## Document section:
__________________________________________________

Once I got the the dough rising,I then set about to make the Red Hot Red Velvet Cupcakes. Both butter bombs in the little kitchen at the same time. Neither lasted very long. It was a good day.

Monday, February 6, 2012

red hot red velvet cupcakes

I've been obsessed with cupcakes lately...so obsessed that I fanticize about spending my days baking and decorating cupcakes. I decided Saturday would be such a day. Cupcakes, as a rule, don't generally factor into my lifestyle. No kids or bake sales, mostly social events that tend to lean toward 7- Layer Mexican Dip or chocolate chip cookies. But I'm always trying to venture into uncharted kitchen territory and the Super Bowl gave me a scattered array of recipients/tasters. Red Velvet Cupcakes seemed like an appropriate place to start. My recipe search landed me on this recipe from Oprah Magazine.
The cake was super moist and tasty. The spicy icing, thanks in part to my special reserve of Penzey's Extra-Fancy Vietnamese Cinnamon, was red hot. The disappointment challenge ended up being the consistency. The icing was too runny to hold any shape so the final flourish was sadly sad, but it was all in the name of practice. I was actually happy that the wonky, starry swirls and ripples diffused themselves into a slow fade because there would have been certain tragedy had I actually managed to achieve quality flourish only to see it all destroyed in the transport. The bicycle basket and a tupperware container are a bad combo.
I think I'll leave the cupcakes to the professionals and stick with cookies.

Wednesday, February 1, 2012

bacon jam and eggs on toast


bacon jam and eggs on toast, originally uploaded by riptideredsf.
Just in case anyone may be wondering what you can do with bacon jam...
So far, I've used it on toast with goat cheese. It was good. On a toasted cinnamon raisin bagel with goat cheese, better. The BLT, perfect.
In my attempt to go beyond perfect: bacon jam and eggs on toast with a little twist.
It started when I managed to hit Fresh & Easy at one of the rare times when there were 98 cent loaves of fresh baked Italian bread still on the shelf. This bread is beyond perfect on its own: a crispy crust and unbelievably soft within...AND it's only 98 cents! I said that right? It's worth driving across town for...which I don't have to.
While hugging my cherished loaf, I had a revelation. Grocery shopping in the morning is heaven. How did I not know this? The aesthetically pleasing abundance of fresh foods in a practically empty store all sparkly and untouched? Nuthin' wrong with that. Factor in the freshly stocked clearance shelf and I'm in my Happy Place. I wanna go there right now.
I practically ran home to get this started. It went like this: toast, black bean paste, scrambled eggs, bacon jam then shredded cheddar cheese. Any kind of hummus would do, you need something to keep the scrambled eggs from rolling off your toast. This black bean paste is really, really good. The explosion of cilantro may be too much for some but I love it. I use the whole bunch.

Black Bean Paste
from Plenty by Yotam Ottolenghi

Into your food processor goes:
1 1/2 cups of cooked black beans or a can drained and rinsed
1/2 teaspoon cumin
1/2 teaspoon coriander
1/4 teaspoon cayenne
1/4 teaspoon salt
juice of one lime
a bunch of cilantro stems and leaves chopped

Pulse 4 or 5 times, taste and add more salt if you need it and pulse a few more times until it's a rough paste.

I love my food processor.

bacon jam simmers


Bacon Jam simmers, originally uploaded by riptideredsf.
Ever since I saw the Bacon Jam come up on the America's Test Kitchen newsfeed the other day I have not been able to think of anything else...well, until I started thinking about cupcakes. whoa! bacon? cupcakes?

__________________________________________________

## Source information:
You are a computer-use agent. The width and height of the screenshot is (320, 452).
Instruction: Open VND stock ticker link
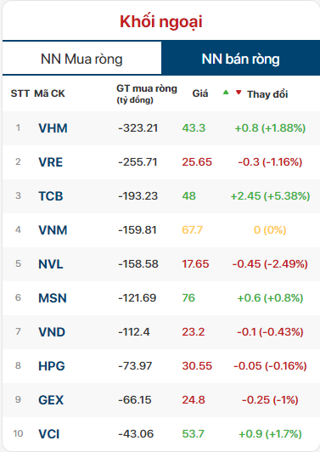[52, 332]
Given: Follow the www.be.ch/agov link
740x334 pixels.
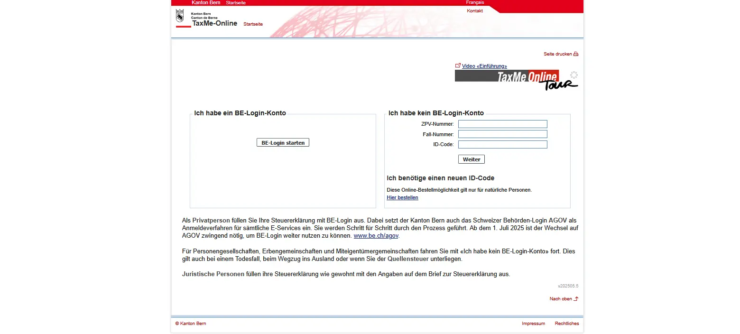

__________________________________________________

## Your goal:
Quote the food blog text word for word, starting at "I think I'll" and ending at "toast, originally uploaded by riptideredsf.".

## The answer:
I think I'll leave the cupcakes to the professionals and stick with cookies.

Wednesday, February 1, 2012

bacon jam and eggs on toast


bacon jam and eggs on toast, originally uploaded by riptideredsf.